The latest survey showed that compared to 2009, the belief in God “with certainty” dropped a significant eight percent. This is a large decline over just four years. Conversely, and some would say surprisingly, only 47 percent of Americans believe in evolution. However, this number rose 5% over the last four years, showing a possible correlation to the drop in belief in God since the last time the survey was conducted.
Those who said they believed in God “with absolute certainty” dropped by 12 percent, a large drop from a test done in 2003. Southerners, those who did not complete high school and Republicans, among several other demographic groups were much more likely to believe in God “with absolute certainty” than were other sampled groups. Republicans were far less likely than any other sampled group to believe in evolution, with only 36% of Republicans reporting that they believe in Darwin’s theory.
The newest poll, released earlier this week, supports previous research, including a study done by PEW which showed that a third of young people were not affiliated with any specific religion. PEW also released a new study this week showing that half of all Americans do not celebrate Christmas as a religious holiday.
In general, belief in the supernatural of all kinds declined significantly over the last eight years. The drop off in such beliefs were as follows: The Devil (four percent drop), resurrection of Jesus (five percent drop), virgin birth (three percent drop), miracles (seven percent drop), survival of soul after death (five percent drop), Jesus being the son of God (four percent drop), creationism (three percent drop), witches (five percent drop) angels (six percent drop) and heaven (seven percent drop). Belief in God overall dropped eight percent since 2005. There were two areas of supernatural belief that rose one percent each: belief in UFOs and belief in ghosts.
People in Eastern and Western regions of the US were much less likely to believe in God than those located in the South and Midwest, with differences of over 10%. As educational levels rose, the belief in God dropped drastically, with a large 23% spread between those who had high school or less education and those who had post-graduate education.
The number of those who said they were not at all religious rose 11% between 2007 and this year.

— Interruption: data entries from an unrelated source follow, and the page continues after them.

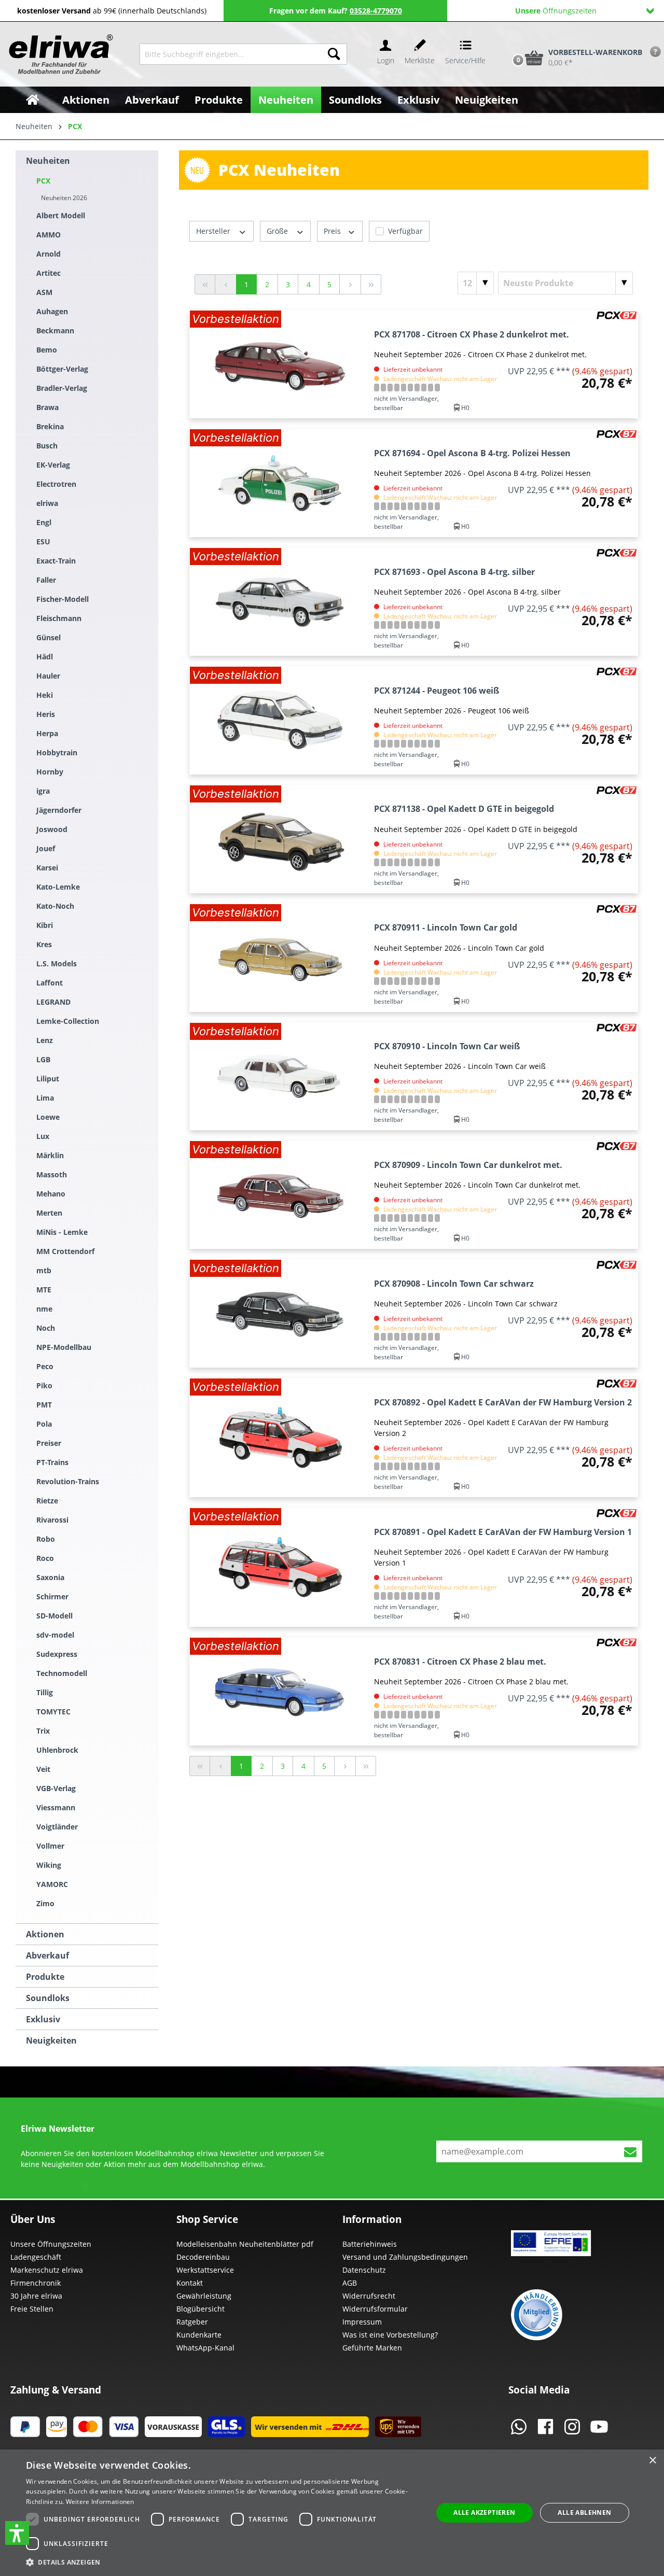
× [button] (652, 2461)
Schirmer (52, 1596)
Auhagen (52, 311)
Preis (333, 231)
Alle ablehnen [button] (584, 2512)
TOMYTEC (53, 1711)
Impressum (362, 2322)
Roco (45, 1558)
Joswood (51, 829)
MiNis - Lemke (62, 1232)
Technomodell (61, 1673)
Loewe (48, 1117)
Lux (42, 1136)
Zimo (45, 1903)
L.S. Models (56, 963)
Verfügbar (405, 231)
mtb (43, 1270)
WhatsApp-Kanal (205, 2348)
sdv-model (55, 1635)
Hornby (49, 772)
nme (44, 1309)
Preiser (48, 1443)
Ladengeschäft (35, 2257)
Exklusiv (43, 2019)
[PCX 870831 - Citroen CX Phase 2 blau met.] (279, 1691)
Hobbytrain (56, 752)
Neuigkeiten (51, 2040)
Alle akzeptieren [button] (484, 2512)
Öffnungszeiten (556, 11)
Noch (45, 1328)
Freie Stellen (31, 2309)
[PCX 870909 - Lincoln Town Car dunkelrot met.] (279, 1194)
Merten (49, 1213)
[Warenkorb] (507, 40)
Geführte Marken (372, 2348)
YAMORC (52, 1884)
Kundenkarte (199, 2335)
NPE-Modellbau (63, 1347)
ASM (44, 292)
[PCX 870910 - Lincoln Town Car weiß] (279, 1076)
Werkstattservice (205, 2270)
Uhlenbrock (57, 1750)
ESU (43, 541)
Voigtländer (57, 1827)
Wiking (48, 1865)
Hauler (48, 676)
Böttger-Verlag (62, 369)
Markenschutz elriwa (46, 2270)
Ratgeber (192, 2322)
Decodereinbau (203, 2257)
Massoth (51, 1174)
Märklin (50, 1155)
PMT (44, 1405)
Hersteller (214, 231)
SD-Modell (54, 1616)
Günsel (48, 637)
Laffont (49, 983)
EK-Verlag (53, 465)
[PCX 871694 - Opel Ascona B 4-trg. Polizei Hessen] (279, 483)
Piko (44, 1385)
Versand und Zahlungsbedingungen (405, 2257)
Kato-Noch (55, 906)
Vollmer (50, 1846)
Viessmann (55, 1807)
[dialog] (332, 2513)
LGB (43, 1059)
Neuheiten (48, 160)
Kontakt (189, 2283)
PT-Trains (52, 1462)
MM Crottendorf (65, 1251)
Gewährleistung (203, 2296)
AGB (349, 2283)
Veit (43, 1769)
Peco (44, 1366)
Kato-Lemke (58, 887)
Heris (45, 714)
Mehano (50, 1194)
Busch (47, 446)
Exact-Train (56, 561)
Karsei (47, 867)
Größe (278, 231)
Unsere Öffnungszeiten (50, 2244)
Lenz (44, 1040)
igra (43, 791)
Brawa (47, 407)
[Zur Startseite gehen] (59, 54)
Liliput (47, 1078)
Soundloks (48, 1998)
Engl (43, 522)
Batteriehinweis (369, 2244)
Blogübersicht (200, 2309)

According to Scientific American, the decline in belief in God could possibly be attributed to a rise in critical thinking skills. As analytical thinking rises, belief in God and religion drops significantly. Nearly half of all Americans do not believe in God “with certainty” and over a quarter of Americans are atheist or agnostic. Other studies have shown that as IQ rises, belief in religion decreases. More research is needed to determine why these traits exist and what accounts for the decline in religious belief over time.